# Optical Forums > Canadian Discussion Forum >  Hakim Lay Offs

## edKENdance

Is it just in Winnipeg or other cities too.  Getting lots of resumes.

----------


## For-Life

I don't know, but I know here they are flying in Opticians to work for them.

----------


## edKENdance

> I don't know, but I know here they are flying in Opticians to work for them.



Do they have return airfare?  :)

----------


## For-Life

> Do they have return airfare?  :)


Hakim expanded at the wrong time.  When he entered this marketplace, the main industry was going the way of the dodo and we have been in recession for a few years.  The market was probably already over competitive, so his entrance was not wise.  Now, after getting initial sales, no one wants anything to do with his stores, because the pathetic quality of product that he sells.  

But maybe success of Sir Hakem's company may not be his main goal...or so I have heard

----------


## eyemanflying

> I don't know, but I know here they are flying in Opticians to work for them.


Please clarify and elaborate...if they are laying off, why are they flying opticians in to work for them?  This doesn't seem to make any sense.

----------


## For-Life

> Please clarify and elaborate...if they are laying off, why are they flying opticians in to work for them?  This doesn't seem to make any sense.


I did not say they were laying off.  Ken asked if they were laying off in other regions.  I said I do not know if they are here.  Since the store has opened, it could not get an Optician in town to work for it (or only for the short term), so it flies in opticians.

----------


## eyemanflying

> I did not say they were laying off.

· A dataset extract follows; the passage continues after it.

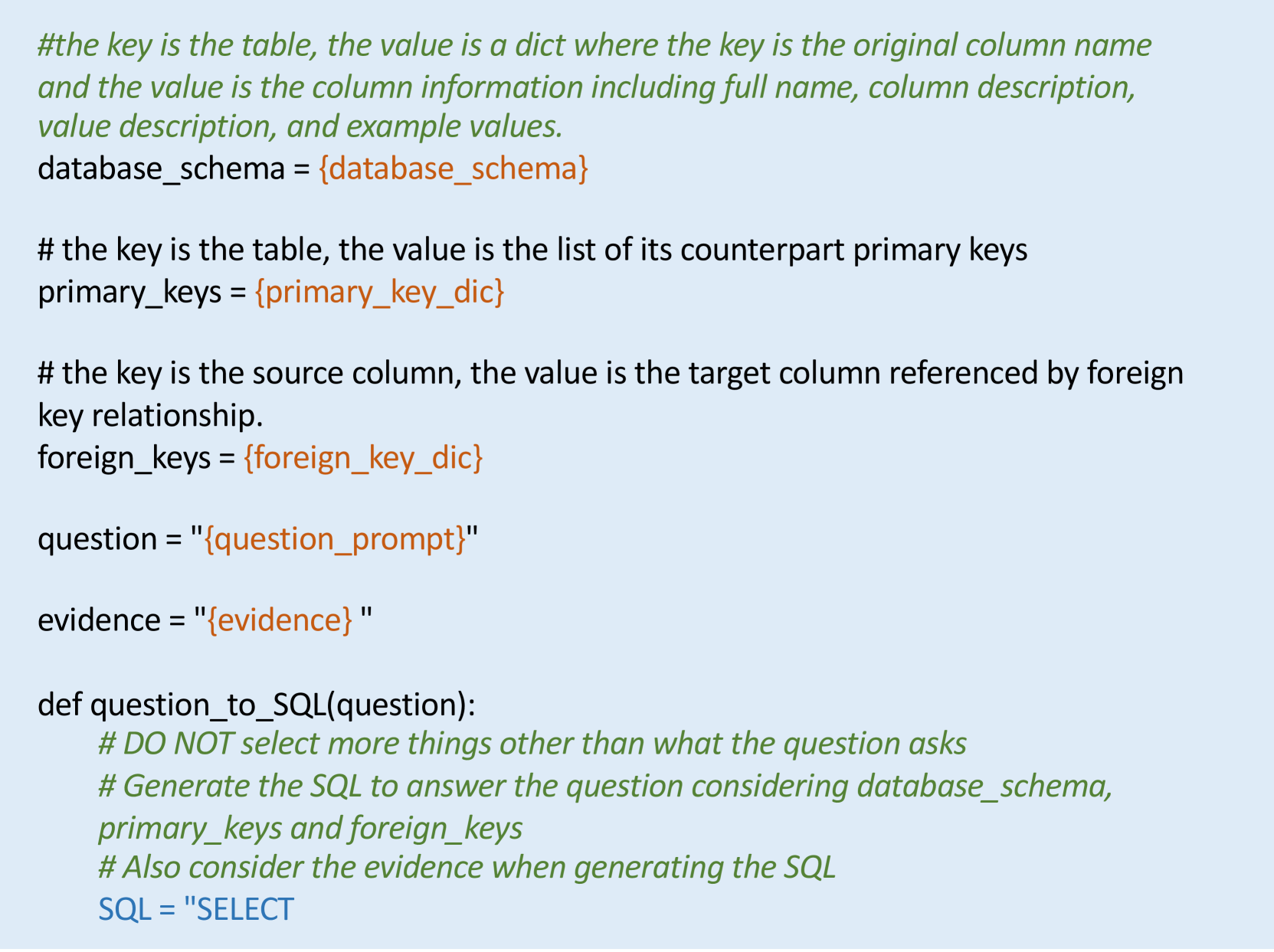The image size is (1274, 952).
Task: Click the 'the key is the source column' comment
Action: tap(611, 374)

Ken asked if they were laying off in other regions. I said I do not know if they are here. Since the store has opened, it could not get an Optician in town to work for it (or only for the short term), so it flies in opticians.


So it has nothing to do with layoffs - thought so. The fact they have to fly in an optician just shows how smart opticians really are and don't want to work there!

They have a pee poor reputation as an employer and I can attest to that with my own personal experience.

----------